Data for analysis Start Marker

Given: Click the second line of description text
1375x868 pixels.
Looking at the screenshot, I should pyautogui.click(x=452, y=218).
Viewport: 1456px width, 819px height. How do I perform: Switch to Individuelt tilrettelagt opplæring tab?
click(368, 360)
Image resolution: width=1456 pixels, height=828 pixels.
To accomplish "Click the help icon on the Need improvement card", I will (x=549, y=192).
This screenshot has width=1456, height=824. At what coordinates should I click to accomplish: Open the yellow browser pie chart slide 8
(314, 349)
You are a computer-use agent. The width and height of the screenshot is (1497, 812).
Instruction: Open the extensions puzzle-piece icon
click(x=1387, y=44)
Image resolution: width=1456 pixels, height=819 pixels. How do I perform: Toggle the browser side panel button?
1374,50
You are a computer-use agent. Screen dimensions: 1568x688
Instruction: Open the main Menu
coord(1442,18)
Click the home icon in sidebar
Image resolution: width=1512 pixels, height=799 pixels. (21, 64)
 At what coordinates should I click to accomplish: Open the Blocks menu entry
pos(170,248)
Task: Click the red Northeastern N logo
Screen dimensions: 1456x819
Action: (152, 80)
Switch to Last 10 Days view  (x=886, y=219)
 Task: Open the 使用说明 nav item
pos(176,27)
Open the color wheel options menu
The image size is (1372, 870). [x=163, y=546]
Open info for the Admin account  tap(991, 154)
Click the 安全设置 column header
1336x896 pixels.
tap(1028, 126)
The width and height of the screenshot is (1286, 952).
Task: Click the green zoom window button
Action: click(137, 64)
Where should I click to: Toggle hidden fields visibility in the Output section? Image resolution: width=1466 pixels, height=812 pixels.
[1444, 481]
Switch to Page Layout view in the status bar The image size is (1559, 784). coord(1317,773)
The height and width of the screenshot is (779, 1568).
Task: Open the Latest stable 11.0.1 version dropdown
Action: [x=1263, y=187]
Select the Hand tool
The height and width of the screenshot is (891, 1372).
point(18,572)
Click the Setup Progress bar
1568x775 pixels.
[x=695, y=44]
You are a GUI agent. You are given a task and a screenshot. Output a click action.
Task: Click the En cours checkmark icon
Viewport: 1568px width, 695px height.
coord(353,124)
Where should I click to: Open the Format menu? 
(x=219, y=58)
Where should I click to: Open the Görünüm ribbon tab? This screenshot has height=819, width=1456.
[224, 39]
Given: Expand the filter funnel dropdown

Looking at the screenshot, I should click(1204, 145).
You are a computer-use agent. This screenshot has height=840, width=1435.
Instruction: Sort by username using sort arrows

Data for analysis End Marker

Check the listing for the word "computer". Show each line that has it.

You are a computer-use agent. The width and height of the screenshot is (1497, 812).
You are a computer-use agent. Screen dimensions: 1568x688
You are a computer-use agent. This screenshot has height=840, width=1435.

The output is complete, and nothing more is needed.